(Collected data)
Content starts

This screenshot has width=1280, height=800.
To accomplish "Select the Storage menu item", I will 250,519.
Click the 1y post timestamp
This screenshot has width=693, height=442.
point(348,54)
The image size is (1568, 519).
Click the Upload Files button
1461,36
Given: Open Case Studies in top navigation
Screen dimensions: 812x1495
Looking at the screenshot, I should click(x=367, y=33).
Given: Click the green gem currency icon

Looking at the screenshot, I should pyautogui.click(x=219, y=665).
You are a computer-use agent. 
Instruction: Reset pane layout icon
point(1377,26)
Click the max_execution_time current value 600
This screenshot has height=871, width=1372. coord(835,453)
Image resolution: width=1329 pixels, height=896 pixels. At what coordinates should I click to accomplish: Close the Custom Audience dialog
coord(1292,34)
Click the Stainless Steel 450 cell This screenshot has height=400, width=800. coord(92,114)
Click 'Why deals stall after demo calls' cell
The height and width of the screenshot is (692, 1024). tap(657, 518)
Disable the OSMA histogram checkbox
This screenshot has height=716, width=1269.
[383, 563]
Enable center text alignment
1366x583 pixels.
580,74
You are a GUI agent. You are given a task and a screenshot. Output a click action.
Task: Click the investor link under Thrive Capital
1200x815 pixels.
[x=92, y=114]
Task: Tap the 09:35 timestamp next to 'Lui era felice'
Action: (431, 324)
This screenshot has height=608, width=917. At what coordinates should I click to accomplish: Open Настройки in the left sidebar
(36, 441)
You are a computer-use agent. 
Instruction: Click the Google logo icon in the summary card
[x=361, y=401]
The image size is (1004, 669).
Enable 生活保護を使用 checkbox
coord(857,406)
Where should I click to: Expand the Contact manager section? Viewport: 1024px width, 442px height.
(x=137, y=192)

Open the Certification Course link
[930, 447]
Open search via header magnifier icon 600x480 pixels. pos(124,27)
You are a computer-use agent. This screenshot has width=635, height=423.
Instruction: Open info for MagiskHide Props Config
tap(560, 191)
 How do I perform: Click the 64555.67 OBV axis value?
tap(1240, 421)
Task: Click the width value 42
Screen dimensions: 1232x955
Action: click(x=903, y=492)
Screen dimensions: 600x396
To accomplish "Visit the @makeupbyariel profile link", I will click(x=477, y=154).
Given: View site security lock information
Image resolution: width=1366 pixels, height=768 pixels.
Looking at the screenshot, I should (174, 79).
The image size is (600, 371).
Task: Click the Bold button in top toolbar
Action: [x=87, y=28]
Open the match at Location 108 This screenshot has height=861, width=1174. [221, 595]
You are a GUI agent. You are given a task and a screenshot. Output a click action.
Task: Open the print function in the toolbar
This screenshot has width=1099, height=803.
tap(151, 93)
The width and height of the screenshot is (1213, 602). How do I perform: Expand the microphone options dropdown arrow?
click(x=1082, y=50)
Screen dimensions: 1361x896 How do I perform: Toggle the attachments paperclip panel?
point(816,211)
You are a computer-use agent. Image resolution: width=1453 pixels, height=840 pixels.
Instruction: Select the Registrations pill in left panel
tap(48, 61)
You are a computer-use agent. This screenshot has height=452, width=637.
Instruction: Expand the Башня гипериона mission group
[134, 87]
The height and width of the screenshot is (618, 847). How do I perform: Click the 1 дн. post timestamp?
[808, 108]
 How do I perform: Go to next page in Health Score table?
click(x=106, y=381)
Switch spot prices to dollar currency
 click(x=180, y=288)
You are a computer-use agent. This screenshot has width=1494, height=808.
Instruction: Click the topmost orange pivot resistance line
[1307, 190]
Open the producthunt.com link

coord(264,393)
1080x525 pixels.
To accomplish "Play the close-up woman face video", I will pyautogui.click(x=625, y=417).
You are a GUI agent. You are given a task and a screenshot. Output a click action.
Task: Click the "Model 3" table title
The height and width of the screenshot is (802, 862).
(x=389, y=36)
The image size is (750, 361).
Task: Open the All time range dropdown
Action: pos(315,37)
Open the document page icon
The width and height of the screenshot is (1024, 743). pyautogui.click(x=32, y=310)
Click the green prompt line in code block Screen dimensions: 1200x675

Content ends

**BRIEF**
Could you reproduce, exactly, every line above from the line with "Open search via" to the line with "Given: View site security lock information", and no other line? Both ends count.

**RESPONSE BOX**
Open search via header magnifier icon 600x480 pixels. pos(124,27)
You are a computer-use agent. This screenshot has width=635, height=423.
Instruction: Open info for MagiskHide Props Config
tap(560, 191)
 How do I perform: Click the 64555.67 OBV axis value?
tap(1240, 421)
Task: Click the width value 42
Screen dimensions: 1232x955
Action: click(x=903, y=492)
Screen dimensions: 600x396
To accomplish "Visit the @makeupbyariel profile link", I will click(x=477, y=154).
Given: View site security lock information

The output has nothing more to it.